Transmembrane domain prediction methods are known to incorrectly predict signal peptides as transmembrane domains. Therefore we adopted a filter for predicted N-terminal transmembrane segments: If the predicted transmembrane domain's starting point was within the first 15 residues of the ORF and a signal peptide was predicted, then this region was regarded as a signal peptide instead of a transmembrane domain. This filtering procedure was applied to the results of all transmembrane prediction tools. The results from this analysis using the various proteome datasets are presented in Table 3.

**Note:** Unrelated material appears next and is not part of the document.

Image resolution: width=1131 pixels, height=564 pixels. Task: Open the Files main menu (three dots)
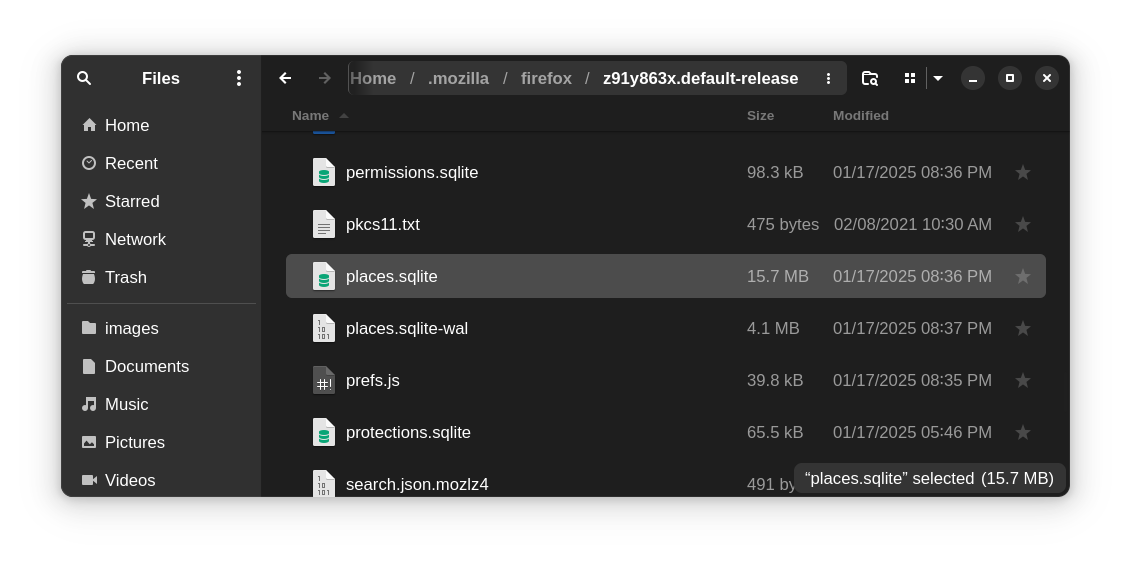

In contrast to the signal peptide analysis, the proportion of proteins with predicted transmembrane domains varied little between proteomes, (21.6%–26.6%), with the exception of the C. elegans proteome, where the proportion was higher (31.5%). These results are consistent with the similar attempts to annotate membrane-spanning domains in eukaryotes (Wallin and von Heijne 1998; Krogh et al. 2001; Liu and Rost 2001; Ward 2001). For example, using an earlier version of TMHMM, Krogh and others predicted transmembrane domains for S. ceresiviae, D. melanogaster, and C. elegans, at 20.7%, 20.1%, and 30.3% respectively.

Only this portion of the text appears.